Toutefois, il est possible d’inférer qu’une telle conception de l’écriture qui n’aborde le poème que de biais s’avère caractéristique de la résurgence paradoxale de l’ars poetica au xxe siècle. Contrairement aux modèles classiques et aux traités des académiciens du xviie siècle qui prescrivaient règles et mesures, les poésies modernes s’évertuent effectivement à dénouer ces mêmes règles pour témoigner d’une expérience davantage sensible, introspective, parfois ironique et même « réfractaire » de l’écriture[16]. Dans ce cas, le texte de Desgent s’avère symptomatique d’une « tendance à traiter comme arts poétiques des textes ou des poèmes écrits dans une tout autre intention et n’en portant pas officiellement la marque[17] ». En déplaçant les repères poétiques habituels vers un questionnement mobile qui concerne éminemment l’ordre physique et pulsionnel de l’écriture, Desgent semble oblitérer les questions de poétique, mais c’est précisément un redéploiement de celles-ci — se tenir dans l’incertitude, foudroyé et exultant — qui lui ouvre l’accès à la pratique du poème :

L’être du labyrinthe s’affiche comme erreurs, hésitations, peurs, piétinements, réflexions, signes et symboles, allégresses, activités créatrices et destructrices : il est de multiples instants complexes, il vit l’illisibilité de sa démarche.
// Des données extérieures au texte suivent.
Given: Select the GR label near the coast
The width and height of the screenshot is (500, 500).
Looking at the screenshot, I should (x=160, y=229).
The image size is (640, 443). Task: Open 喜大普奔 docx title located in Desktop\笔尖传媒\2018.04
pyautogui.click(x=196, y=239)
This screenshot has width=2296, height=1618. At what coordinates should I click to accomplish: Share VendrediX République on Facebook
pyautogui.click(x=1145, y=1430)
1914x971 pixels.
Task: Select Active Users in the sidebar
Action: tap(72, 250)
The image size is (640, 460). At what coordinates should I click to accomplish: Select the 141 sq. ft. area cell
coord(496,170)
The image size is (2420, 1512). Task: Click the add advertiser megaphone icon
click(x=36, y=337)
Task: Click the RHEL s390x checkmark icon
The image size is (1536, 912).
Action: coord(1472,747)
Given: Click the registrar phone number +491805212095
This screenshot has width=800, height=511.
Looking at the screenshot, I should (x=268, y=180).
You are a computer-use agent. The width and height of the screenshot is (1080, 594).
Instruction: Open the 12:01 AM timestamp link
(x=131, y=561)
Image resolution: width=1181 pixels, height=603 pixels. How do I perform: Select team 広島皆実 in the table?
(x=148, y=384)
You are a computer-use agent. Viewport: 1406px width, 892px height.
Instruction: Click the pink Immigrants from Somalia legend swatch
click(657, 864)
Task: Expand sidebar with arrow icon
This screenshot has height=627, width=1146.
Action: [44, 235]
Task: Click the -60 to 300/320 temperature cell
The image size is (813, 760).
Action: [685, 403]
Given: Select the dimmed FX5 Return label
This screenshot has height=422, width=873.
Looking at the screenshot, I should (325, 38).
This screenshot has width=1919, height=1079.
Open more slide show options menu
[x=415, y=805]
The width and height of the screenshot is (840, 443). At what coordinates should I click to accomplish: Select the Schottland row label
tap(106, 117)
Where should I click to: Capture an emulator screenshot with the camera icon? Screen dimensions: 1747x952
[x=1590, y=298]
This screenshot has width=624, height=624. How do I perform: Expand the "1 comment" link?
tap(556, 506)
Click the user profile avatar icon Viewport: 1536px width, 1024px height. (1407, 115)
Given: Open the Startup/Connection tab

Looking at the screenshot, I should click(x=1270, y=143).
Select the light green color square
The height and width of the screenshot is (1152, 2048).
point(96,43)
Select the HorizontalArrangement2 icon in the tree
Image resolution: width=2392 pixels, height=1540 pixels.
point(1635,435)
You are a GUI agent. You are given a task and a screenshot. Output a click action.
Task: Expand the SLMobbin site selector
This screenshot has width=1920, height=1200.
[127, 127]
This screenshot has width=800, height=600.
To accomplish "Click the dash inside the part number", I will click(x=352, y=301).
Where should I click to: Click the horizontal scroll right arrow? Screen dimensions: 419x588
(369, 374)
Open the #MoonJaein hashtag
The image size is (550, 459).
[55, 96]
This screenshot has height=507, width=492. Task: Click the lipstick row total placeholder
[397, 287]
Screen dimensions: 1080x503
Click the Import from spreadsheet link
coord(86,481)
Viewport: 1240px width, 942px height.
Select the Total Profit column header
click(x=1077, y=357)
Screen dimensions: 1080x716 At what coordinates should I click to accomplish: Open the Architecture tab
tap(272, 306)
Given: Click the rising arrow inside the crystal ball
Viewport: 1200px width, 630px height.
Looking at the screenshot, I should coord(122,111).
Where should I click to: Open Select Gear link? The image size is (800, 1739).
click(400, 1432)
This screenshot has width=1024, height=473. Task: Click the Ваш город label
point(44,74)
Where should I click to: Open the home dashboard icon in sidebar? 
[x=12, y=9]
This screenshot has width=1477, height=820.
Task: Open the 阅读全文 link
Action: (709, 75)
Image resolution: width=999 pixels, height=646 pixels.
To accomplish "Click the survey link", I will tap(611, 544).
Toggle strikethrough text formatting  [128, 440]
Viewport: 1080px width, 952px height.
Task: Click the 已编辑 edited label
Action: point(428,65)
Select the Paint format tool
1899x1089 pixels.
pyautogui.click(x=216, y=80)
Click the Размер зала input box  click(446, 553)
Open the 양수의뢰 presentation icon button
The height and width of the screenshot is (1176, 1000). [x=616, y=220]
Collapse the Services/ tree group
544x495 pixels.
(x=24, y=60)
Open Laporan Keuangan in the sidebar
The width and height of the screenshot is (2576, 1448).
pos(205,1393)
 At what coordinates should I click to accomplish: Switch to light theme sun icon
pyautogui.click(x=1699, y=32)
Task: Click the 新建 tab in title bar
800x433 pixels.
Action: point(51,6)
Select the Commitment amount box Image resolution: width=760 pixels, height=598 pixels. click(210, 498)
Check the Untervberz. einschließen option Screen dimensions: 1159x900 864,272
L’écriture me va bien puisqu’elle porte le lacis toujours présent entre les mots et le monde qu’ils cherchent à nommer (le langage tente de traduire le réel, non le monde-en-soi). J’écris afin d’avouer que je ne pourrai jamais marquer l’endroit du silence et de la douleur, ce que d’autres écrivains appellent l’indicible.

L, p. 34

Considérer le texte du « labyrinthe » comme un art poétique permet dès lors de mieux comprendre la position de Desgent dans le débat autour des notions de l’« intellectuel », du modernisme et du sacré — notions qui ne sont jamais purement théoriques chez Desgent, mais toujours fusionnées à son écriture, dans la prose comme dans la démesure des vers. Aussi, la teneur lyrique (et épique !) du texte du « labyrinthe » se vérifie rapidement quand on établit des parallèles avec un deuxième texte réflexif de Desgent, celui-ci consacré explicitement au poème, intitulé, intégralement, « Tête penchée, tête coupée ! 13 notes inutiles sur le poème et le poète, sur leurs liens et leurs condamnations ! », dont la treizième et ultime note indique : « Je suis venu au poème par désintégration ignée — nécessité incontrôlée d’incendier ma vie, d’écrire au milieu de ce feu. Voilà pourquoi il m’est si difficile d’être ici, simplement[18]. »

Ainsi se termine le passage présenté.